EPA Awards Nearly $1 million to Vanderbilt Medical Center and Vanderbilt University to Advance Research on Alternative Methods to Animal Testing
Grants are part of $4.25 million to universities on heels of memo from Administrator Wheeler to prioritize Agency efforts to reduce animal testing
Nashville, Tenn. – Today, U.S. Environmental Protection Agency (EPA) awarded $848,924 to Vanderbilt University Medical Center and $850,000 to Vanderbilt University in Nashville as part of a total of $4.25 million in funding to five universities to research the development and use of alternative test methods and strategies that reduce, refine and/or replace vertebrate animal testing. Furthering these efforts, EPA Administrator Andrew Wheeler signed a memo today titled, “Directive to Prioritize Efforts to Reduce Animal Testing.”
“Today’s memo directs the agency to aggressively reduce animal testing, including reducing mammal study requests and funding 30% by 2025 and completely eliminating them by 2035,” said EPA Administrator Andrew Wheeler. “We are also awarding $4.25 million to advance the research and development of alternative test methods for evaluating the safety of chemicals that will minimize, and hopefully eliminate, the need for animal testing.”
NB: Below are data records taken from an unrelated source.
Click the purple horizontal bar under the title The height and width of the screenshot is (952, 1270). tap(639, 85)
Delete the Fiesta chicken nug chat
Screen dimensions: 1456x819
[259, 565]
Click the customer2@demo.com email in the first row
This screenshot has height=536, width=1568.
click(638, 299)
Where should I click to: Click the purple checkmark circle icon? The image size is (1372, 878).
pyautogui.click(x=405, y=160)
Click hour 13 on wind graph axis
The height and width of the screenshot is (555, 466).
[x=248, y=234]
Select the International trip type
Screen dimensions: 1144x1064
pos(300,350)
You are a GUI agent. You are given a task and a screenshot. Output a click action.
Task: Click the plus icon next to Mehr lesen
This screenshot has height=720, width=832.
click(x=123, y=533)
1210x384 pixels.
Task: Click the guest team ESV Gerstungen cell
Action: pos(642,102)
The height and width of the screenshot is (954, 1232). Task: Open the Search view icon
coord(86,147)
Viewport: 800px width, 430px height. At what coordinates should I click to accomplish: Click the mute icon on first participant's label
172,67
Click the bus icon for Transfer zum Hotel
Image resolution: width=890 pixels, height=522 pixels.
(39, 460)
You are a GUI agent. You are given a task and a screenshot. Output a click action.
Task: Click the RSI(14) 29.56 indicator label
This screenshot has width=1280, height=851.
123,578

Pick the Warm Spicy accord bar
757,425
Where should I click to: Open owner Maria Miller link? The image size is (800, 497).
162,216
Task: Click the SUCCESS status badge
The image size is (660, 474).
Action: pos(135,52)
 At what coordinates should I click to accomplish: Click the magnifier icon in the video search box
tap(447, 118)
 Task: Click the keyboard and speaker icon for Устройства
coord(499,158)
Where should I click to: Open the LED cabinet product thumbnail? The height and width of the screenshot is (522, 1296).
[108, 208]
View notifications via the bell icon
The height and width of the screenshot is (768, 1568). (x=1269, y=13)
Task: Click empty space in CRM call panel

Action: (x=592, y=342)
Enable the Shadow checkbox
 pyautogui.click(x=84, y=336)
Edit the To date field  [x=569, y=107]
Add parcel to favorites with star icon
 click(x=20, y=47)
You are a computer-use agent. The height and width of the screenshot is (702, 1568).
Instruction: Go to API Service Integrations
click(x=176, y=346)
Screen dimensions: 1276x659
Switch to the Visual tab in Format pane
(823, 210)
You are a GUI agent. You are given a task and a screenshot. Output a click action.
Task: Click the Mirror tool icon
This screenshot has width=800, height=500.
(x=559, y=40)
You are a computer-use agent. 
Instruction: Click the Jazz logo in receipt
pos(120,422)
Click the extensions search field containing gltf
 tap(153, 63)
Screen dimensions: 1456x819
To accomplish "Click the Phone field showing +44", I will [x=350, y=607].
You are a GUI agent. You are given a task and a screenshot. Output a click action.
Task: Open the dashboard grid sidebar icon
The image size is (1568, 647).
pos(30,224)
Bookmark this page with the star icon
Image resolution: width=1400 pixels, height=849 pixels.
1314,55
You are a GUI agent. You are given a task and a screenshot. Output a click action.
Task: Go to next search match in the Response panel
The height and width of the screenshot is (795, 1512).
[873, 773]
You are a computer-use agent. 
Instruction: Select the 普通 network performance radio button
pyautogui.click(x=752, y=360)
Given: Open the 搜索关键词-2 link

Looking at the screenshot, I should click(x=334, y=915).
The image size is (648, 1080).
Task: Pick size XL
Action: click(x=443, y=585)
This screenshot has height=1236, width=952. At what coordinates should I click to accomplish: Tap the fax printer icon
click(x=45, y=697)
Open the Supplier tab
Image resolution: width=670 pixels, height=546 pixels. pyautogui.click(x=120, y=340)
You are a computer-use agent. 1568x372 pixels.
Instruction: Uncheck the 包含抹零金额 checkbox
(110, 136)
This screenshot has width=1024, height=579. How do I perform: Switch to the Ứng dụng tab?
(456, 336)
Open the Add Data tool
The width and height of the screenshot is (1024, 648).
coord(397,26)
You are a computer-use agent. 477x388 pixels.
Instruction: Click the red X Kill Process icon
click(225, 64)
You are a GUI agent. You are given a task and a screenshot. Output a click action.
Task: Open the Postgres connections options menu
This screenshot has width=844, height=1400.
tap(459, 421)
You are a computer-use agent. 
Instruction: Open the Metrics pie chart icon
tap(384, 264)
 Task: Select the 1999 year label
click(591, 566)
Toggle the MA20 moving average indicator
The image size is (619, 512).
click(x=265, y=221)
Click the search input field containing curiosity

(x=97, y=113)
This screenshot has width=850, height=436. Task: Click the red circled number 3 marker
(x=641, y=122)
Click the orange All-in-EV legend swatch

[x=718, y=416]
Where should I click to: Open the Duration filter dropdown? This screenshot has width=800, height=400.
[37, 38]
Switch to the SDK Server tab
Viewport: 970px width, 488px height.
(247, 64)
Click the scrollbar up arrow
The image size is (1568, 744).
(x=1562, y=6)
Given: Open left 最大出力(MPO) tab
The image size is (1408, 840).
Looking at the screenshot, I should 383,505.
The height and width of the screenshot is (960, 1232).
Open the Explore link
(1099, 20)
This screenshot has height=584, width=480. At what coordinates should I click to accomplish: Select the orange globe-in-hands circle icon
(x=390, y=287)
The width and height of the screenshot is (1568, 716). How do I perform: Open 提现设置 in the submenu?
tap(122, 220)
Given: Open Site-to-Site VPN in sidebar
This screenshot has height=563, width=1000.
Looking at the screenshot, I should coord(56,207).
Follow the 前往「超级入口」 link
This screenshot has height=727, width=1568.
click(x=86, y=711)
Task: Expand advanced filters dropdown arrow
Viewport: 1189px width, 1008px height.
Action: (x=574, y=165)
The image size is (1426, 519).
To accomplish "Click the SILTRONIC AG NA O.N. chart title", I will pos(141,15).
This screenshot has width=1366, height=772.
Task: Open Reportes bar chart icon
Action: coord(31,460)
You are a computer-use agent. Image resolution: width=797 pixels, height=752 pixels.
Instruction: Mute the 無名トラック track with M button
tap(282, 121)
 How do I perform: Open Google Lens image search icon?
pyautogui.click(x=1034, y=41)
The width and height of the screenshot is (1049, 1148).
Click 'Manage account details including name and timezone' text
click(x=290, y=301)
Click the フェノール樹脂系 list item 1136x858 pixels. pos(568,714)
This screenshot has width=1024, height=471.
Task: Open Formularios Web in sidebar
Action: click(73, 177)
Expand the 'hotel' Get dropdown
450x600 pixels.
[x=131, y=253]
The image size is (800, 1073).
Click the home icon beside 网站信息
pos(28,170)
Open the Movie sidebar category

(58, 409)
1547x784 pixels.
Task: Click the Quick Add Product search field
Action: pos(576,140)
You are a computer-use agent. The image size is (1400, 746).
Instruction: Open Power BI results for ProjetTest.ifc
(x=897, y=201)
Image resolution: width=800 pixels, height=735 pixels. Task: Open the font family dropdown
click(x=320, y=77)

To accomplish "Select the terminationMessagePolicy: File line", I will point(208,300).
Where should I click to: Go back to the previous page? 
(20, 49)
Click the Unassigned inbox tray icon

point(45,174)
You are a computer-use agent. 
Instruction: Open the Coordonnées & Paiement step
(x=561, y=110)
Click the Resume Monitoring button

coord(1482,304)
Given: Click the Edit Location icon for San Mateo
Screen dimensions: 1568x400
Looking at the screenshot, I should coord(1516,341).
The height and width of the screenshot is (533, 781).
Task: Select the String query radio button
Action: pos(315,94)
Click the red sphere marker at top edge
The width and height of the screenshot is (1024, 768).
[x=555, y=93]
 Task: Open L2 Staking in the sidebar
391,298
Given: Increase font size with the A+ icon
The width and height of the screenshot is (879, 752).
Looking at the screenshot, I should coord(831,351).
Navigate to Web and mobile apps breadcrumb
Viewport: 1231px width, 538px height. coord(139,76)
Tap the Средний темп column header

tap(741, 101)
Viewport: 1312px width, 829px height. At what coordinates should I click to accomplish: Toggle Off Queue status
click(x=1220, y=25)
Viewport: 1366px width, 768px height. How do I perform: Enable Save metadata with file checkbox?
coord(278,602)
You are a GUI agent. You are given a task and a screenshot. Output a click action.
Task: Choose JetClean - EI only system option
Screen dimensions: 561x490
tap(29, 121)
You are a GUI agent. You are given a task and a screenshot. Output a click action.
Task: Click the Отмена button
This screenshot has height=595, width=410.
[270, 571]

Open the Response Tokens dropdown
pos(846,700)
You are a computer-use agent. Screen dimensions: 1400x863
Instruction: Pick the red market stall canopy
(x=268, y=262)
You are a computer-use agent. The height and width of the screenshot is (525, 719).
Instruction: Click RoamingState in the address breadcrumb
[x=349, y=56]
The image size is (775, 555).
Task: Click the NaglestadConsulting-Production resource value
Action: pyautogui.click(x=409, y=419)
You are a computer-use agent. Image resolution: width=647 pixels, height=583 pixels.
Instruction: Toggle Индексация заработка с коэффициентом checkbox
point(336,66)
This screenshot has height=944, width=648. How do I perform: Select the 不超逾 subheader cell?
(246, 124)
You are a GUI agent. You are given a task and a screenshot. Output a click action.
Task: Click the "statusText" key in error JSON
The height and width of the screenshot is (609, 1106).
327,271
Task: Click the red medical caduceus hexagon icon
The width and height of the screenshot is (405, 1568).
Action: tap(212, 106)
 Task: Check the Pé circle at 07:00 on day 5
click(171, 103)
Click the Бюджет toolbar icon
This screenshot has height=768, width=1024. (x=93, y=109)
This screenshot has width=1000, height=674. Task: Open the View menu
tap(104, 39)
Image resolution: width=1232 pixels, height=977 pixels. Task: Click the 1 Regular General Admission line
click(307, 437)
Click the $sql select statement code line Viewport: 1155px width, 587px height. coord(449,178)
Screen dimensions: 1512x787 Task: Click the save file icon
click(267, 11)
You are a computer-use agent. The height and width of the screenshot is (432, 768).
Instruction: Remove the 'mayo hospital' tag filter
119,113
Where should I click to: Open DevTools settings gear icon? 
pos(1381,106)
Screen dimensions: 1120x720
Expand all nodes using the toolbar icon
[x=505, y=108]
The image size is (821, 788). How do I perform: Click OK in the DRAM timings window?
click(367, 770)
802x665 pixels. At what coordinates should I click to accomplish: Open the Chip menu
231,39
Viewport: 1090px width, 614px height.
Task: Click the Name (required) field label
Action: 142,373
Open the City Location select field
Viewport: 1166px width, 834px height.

“With this funding, researchers at Vanderbilt University Medical Center and Vanderbilt University will be able to develop new strategies to move us further away from animal testing,” said EPA Region 4 Administrator Mary S. Walker. “EPA encourages the use of innovative scientific approaches to help solve important environmental problems.”
Vanderbilt University Medical Center will use the grant to use their Endo Chip technology to research how preexisting diseases affect cellar responses to environmental toxicants with a focus on reproductive disorder in women and Vanderbilt University will use the grant to test their organ-on-a-chip to study the blood brain barrier and potential brain injury after organophosphate exposure.
Today, Administrator Wheeler called for the agency to aggressively pursue a reduction in animal testing. The memo states, EPA will reduce its requests for, and funding of, mammal studies by 30% by 2025 and eliminate all mammal study requests and funding by 2035. Any mammal studies requested or funded by EPA after 2035 will require administrator approval on a case by case basis. It directs leadership and staff in the Office of Chemical Safety and Pollution Prevention and the Office of Research and Development to prioritize ongoing efforts and to direct existing resources toward additional activities that will demonstrate measurable impacts in the reduction of animal testing while ensuring protection of human health and the environment.
In accordance with the memo, EPA will hold an annual conference on new approach methods beginning in 2019.
To read the full memo, visit:
EPA has already made significant efforts to reduce, replace, and refine the agency’s animal testing requirements. Objective 3.3 of the FY2018 – FY2022 U.S. EPA Strategic Plan outlines a commitment to further reduce the reliance on animal testing within five years under both statutory and strategic directives. For example, the Frank R. Lautenberg Chemical Safety for the 21st Century Act, which amended the Toxic Substances Control Act, requires EPA to reduce reliance on animal testing. Also, Objective 3.3 of the FY2018 – FY2022 U.S. EPA Strategic Plan outlines a commitment to further reduce the reliance on animal testing within five years. Over 200,000 laboratory animals already have been saved in recent years as a result of these collective efforts.
Five university grants were awarded through the agency’s Science to Achieve Results Request for Application Advancing Actionable Alternatives to Vertebrate Animal Testing for Chemical Safety Assessment. The research focuses on advancing the development and use of alternative test methods and strategies to reduce, refine and/or replace vertebrate animal testing. The grantees are advancing the science of non-vertebrate alternative test methods and strategies in chemical hazard assessment.
Grantees also include:
- John Hopkins University to develop a human-derived brain model to assess the mechanism by which environmental chemicals might cause developmental neurotoxicity.
- Oregon State University to develop in vitro test methods for fish species to screen chemicals in complex environmental mixtures.
- University of California Riverside to use human cells to develop a cost-effective endpoint to characterize potential skeletal embryotoxicants.